Opinion

Kansas man happy he still has a filing cabinet

Friday, June 15, 2018

You’ve probably seen the meme floating around your social media feed:

“Five things nobody keeps in their house anymore”

The list: DVDs, CDs, file cabinets, wall calendars and take-out menus.

Probably true for a lot of us, in the days of smartphones, iPads and streaming media.

But you might want to re-think at least one of those items.

Fred Haines of Kansas is glad he still has a filing cabinet.
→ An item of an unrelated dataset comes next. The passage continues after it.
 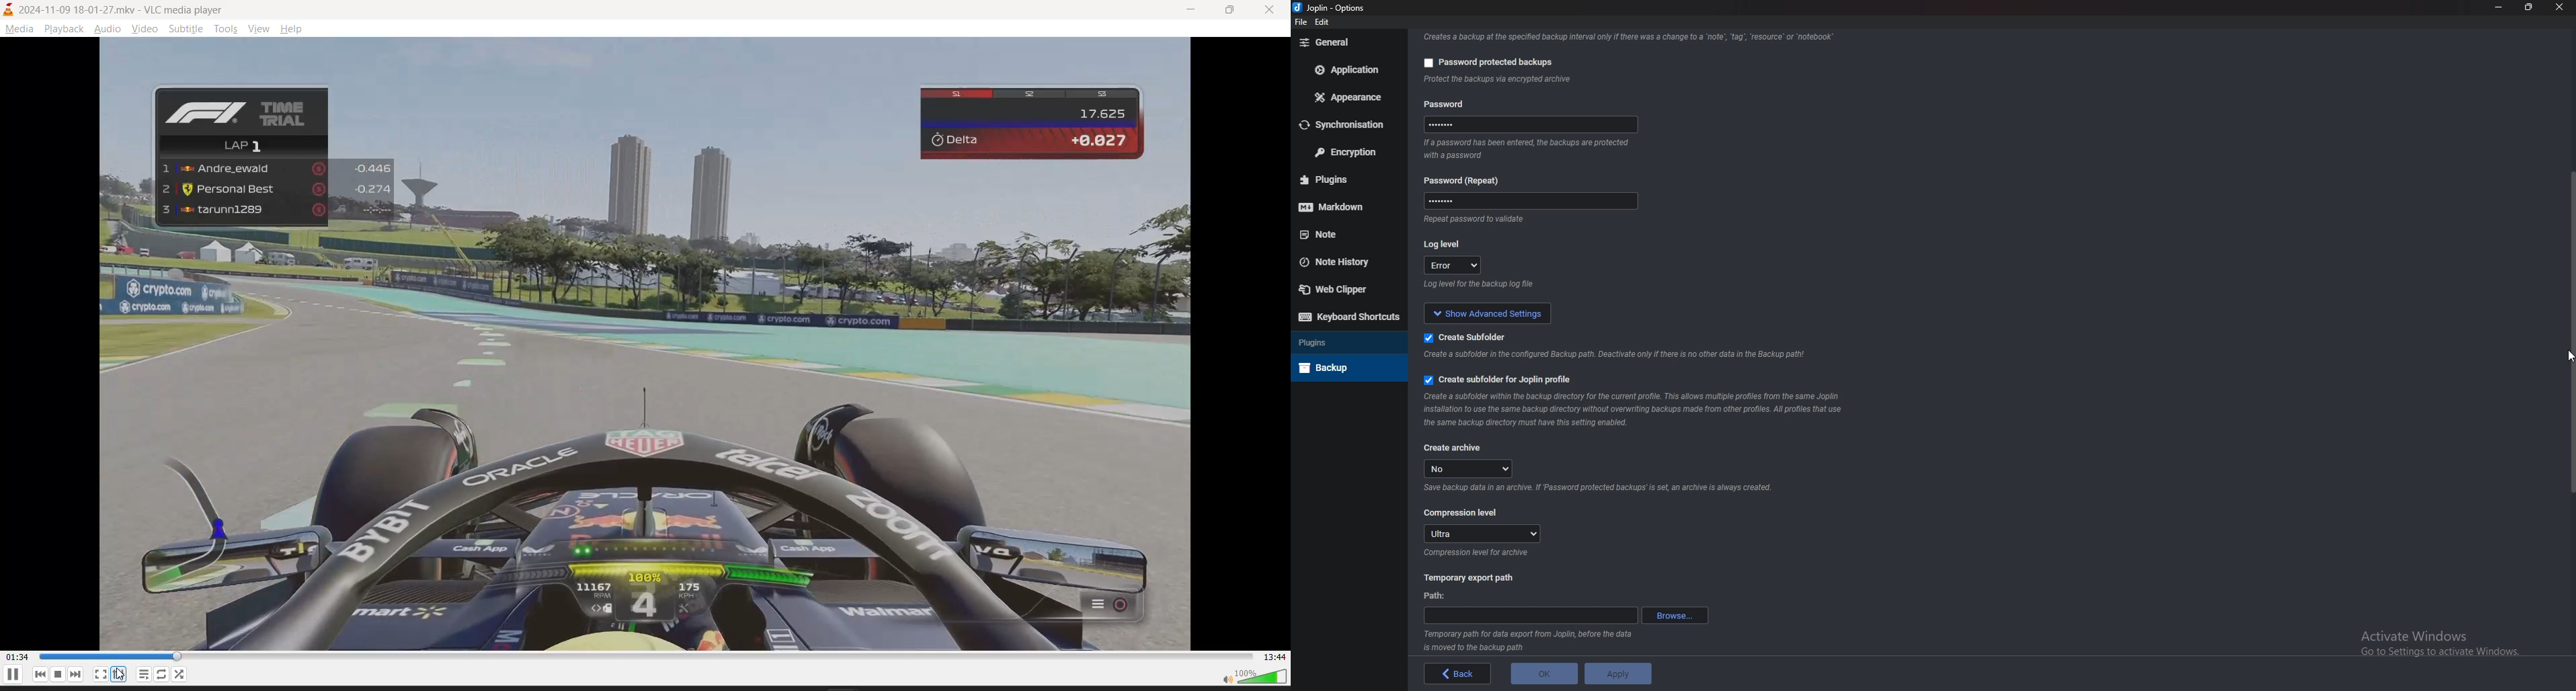 What do you see at coordinates (1674, 615) in the screenshot?
I see `Browse` at bounding box center [1674, 615].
Make that $110,000 worth of glad.

Thanks to his obsessive record-keeping, he has done something seemingly impossible: got his money back from a Nigerian prince scam.

Not actually from the nonexistent prince, but from Western Union, which reached a settlement after finding some of its employees assisted with the scam.
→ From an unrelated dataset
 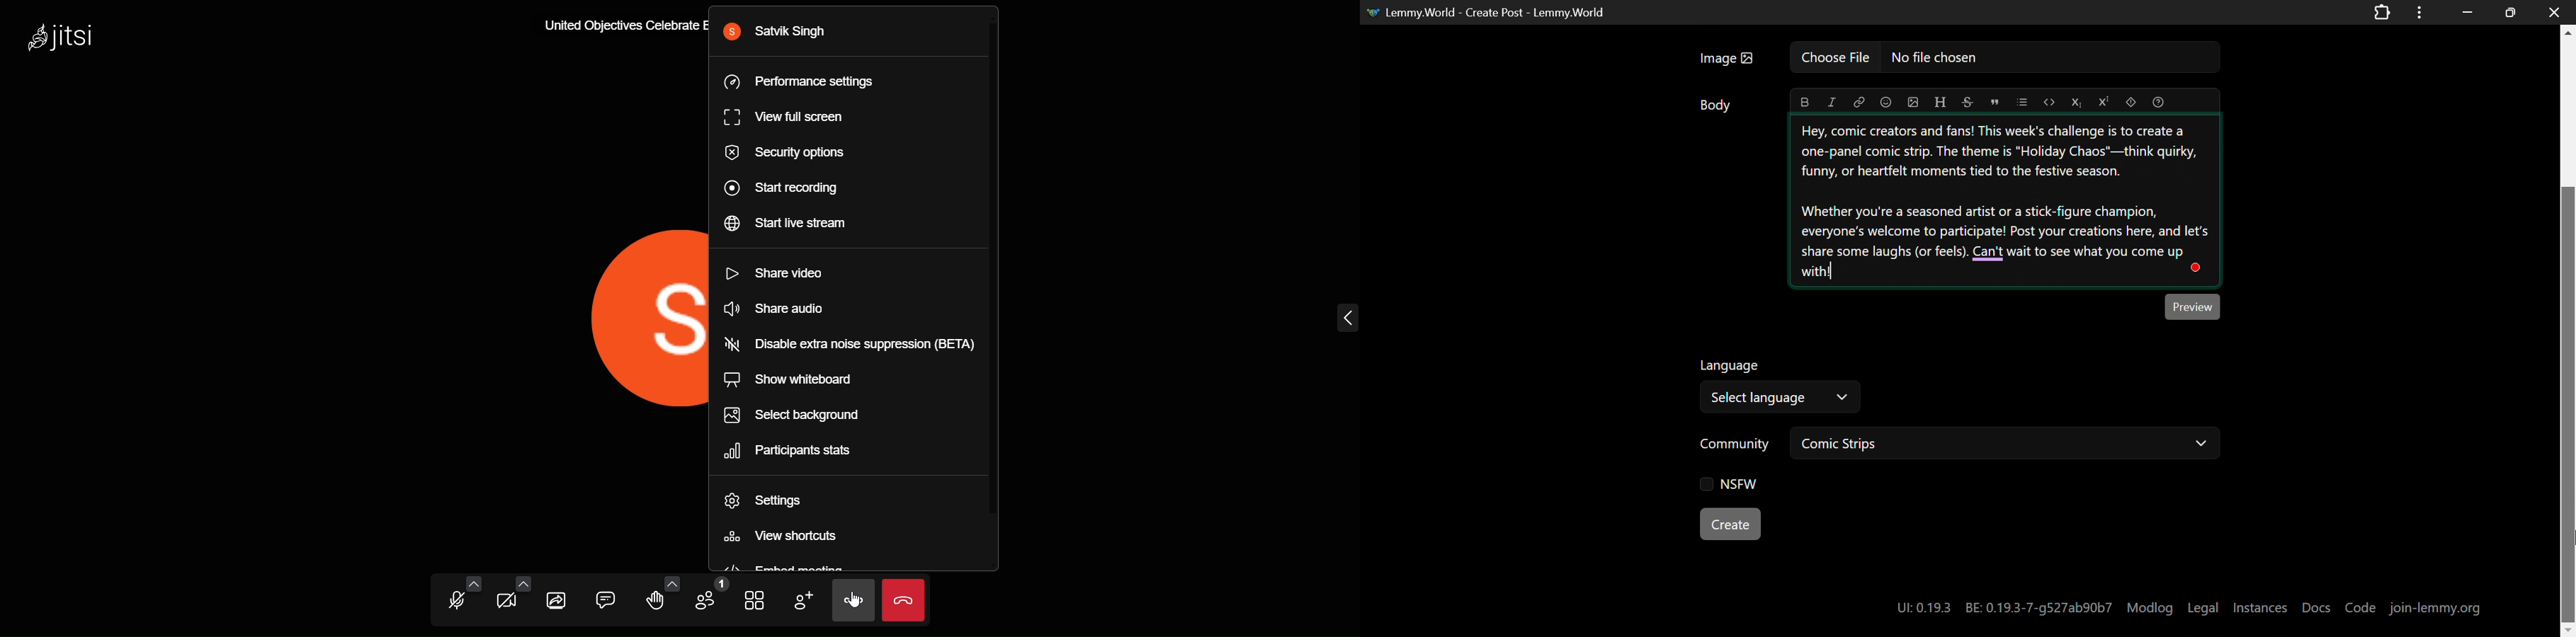 I want to click on Legal, so click(x=2204, y=609).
Back in the online innocence days of 2005, Haines was contacted via his Yahoo! account with the promise that he was going to inherit $64 million.
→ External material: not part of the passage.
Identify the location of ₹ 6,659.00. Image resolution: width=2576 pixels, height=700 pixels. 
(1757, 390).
He figured it was a joke or a scam – correct — but went along with it out of curiosity.

“Those Nigerians know how to talk,” he said.

Over the next three years, before he knew it, Haines had remortgaged his home three times, in return for a reassuring fake email from then-FBI Director Robert Mueller and an authentic photo of the Nigerian president, available to anyone with an internet connection.

When no Nigerian man with suitcases full of cash showed up at the Wichita airport, Haines finally realized he had been duped.

Fortunately for Haines, he kept every receipt and piece of correspondence involved in the scam.

Unfortunately, the Nigerian scammers still have Haines’s money, but he and thousands of others could file claims to receive their part of a $586 million fund Western Union set aside in a settlement with the Federal Trade Commission.

But that’s not the end of it.

The FTC is warning that people are receiving scam emails telling them how to apply for refunds from the settlement. Sorry, but the deadline to apply was May 31, 2018.

It’s been said thousands of times and ignored thousands more, but the old saying is true: If it sounds too good to be true, it probably is.